By 1978, the organization had been fully folded into Klinic. In the 1980s, there was joint training for volunteers who either answered phones on the original rape crisis line or on Klinic’s sexual assault line. The two eventually merged into Klinic’s sexual assault crisis program.

The women volunteers offer support in-person and over the phone. They provide follow-up counselling, advocacy work and other support. It has always been about survivors, says Gjerek, who has been at the helm of Klinic sexual assault program since the start of the 21st century.

So much has changed. There are crisis lines, support lines, the HSC sexual assault program, SANE nurses, the SARAH program, the Winnipeg Police Service sex crimes unit, numerous partnerships between organizations such as Klinic, the RCMP, and Ka Ni Kanichiihk.

Recently, Manitoba became Canada’s third province or territory to allow people who have been sexually assaulted to report their incidents to third parties, not the police.

Sage House at Mount Carmel Clinic, the Heart Medicine Lodge at Ka Ni Kanichihk and Klinic Community Health Centre on Portage Avenue will all accept reports of sexual assault, in person or over the phone from anyone across the province.

Forensic Collection kits provided by the RCMP include step-by-step instructions to gather evidence. (Ruth Bonneville / Winnipeg Free Press)
Forensic Collection kits provided by the RCMP include step-by-step instructions to gather evidence. (Ruth Bonneville / Winnipeg Free Press)

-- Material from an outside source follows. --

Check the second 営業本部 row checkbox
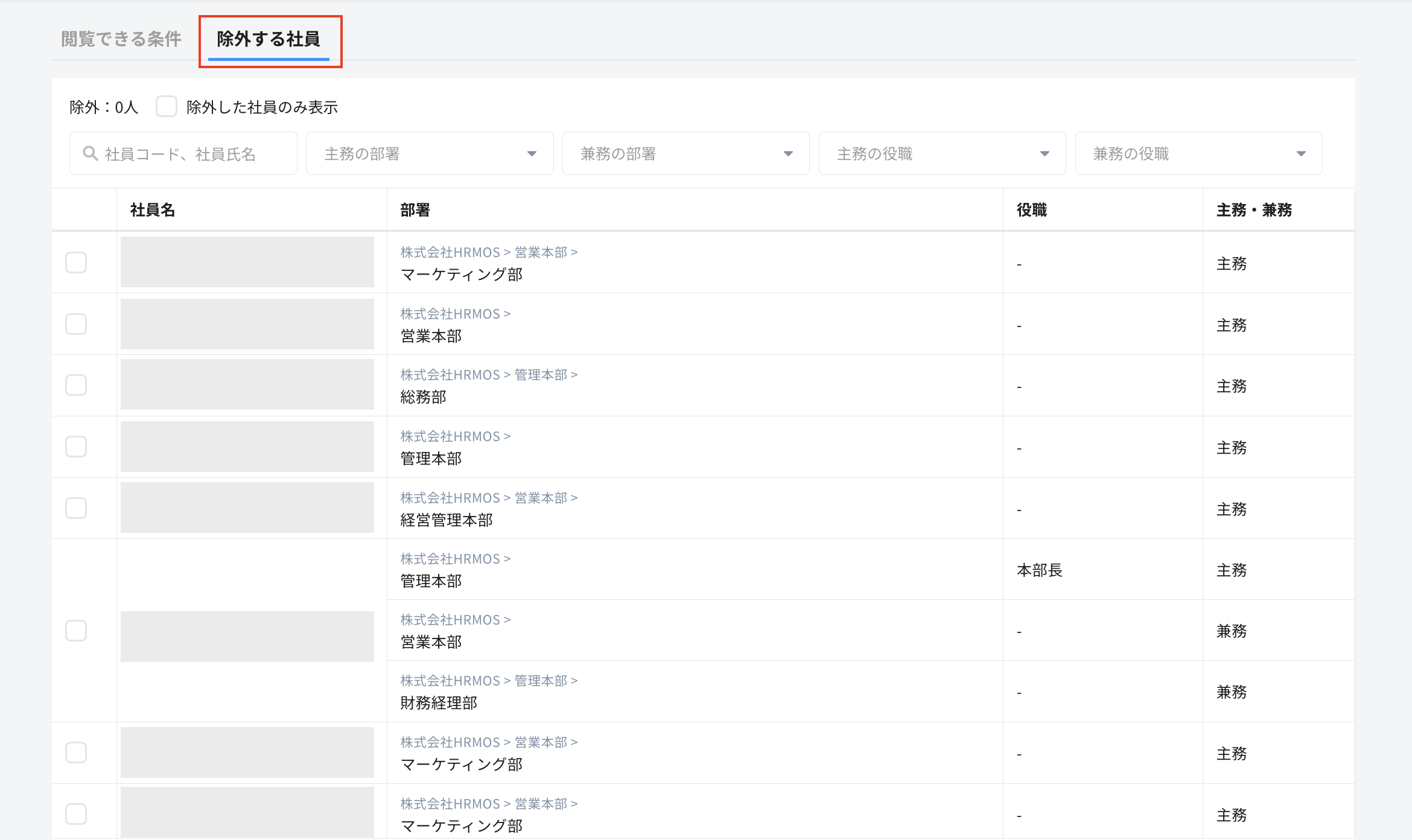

During the April announcement, Klinic’s executive director Nicole Chammartin said staff expect to see an increase in calls. Already, she noted, the #MeToo era has sparked increases beyond the annual 4,000 incoming calls about sexual assault.

But what hasn’t changed, Gjerek says, is the tenor of those calls.

“People are calling still with a lot of self-blame, still a lot of doubt or guilt, about what happened,” she says, “(they’re) really questioning their behaviour, their actions, how they contributed to this incident.”

She credits the #MeToo movement for helping give people whose assaults happened years, even decades, ago, the words necessary to reach out.

“It’s only now they’re feeling safe or comfortable enough to talk about it,” she says. “What the #MeToo campaign has helped to do is really create a broader understanding and awareness of what the scope of sexual violence is and that it really is a range of behaviours.”

That change is visible, Gjerek says, in the institutional support for sexual assault services. She points back to Beth Ariss and the original SANE nurses, working unpaid call to ensure HSC’s sexual assault program was always staffed. She calls Ariss a “powerhouse”; the SANE nurses have always been dedicated to the work, their employers just needed to catch up.

Now, there is a sexual assault response team in Winnipeg that includes Klinic, the HSC SANE program, the Winnipeg police sex crimes unit, and Ka Ni Kanichihk. There are regular meetings, frequent re-appraisals of how response protocols are functioning. The sexual assault working group has put forward recommendations to ensure equitable access to service even in the province’s more remote areas.

Klinic’s executive director Nicole Chammartin anticipates more people will come forward now that third-party reporting is allowed in the province. (Mikaela MacKenzie / Winnipeg Free Press)
Klinic’s executive director Nicole Chammartin anticipates more people will come forward now that third-party reporting is allowed in the province. (Mikaela MacKenzie / Winnipeg Free Press)

“Access is incredibly important, especially in our province where you have very far-flung communities,” Gjerek says — that the RHAs are looking at expanding the SANE program is “really critical.”

Change is slow but change is happening, she says, so now some of the focus needs to shift to teaching consent.

“The real gap is prevention education,” Gjerek says, “it’s looking at integrating this kind of training in our schools, teaching healthy relationships, healthy communication styles.”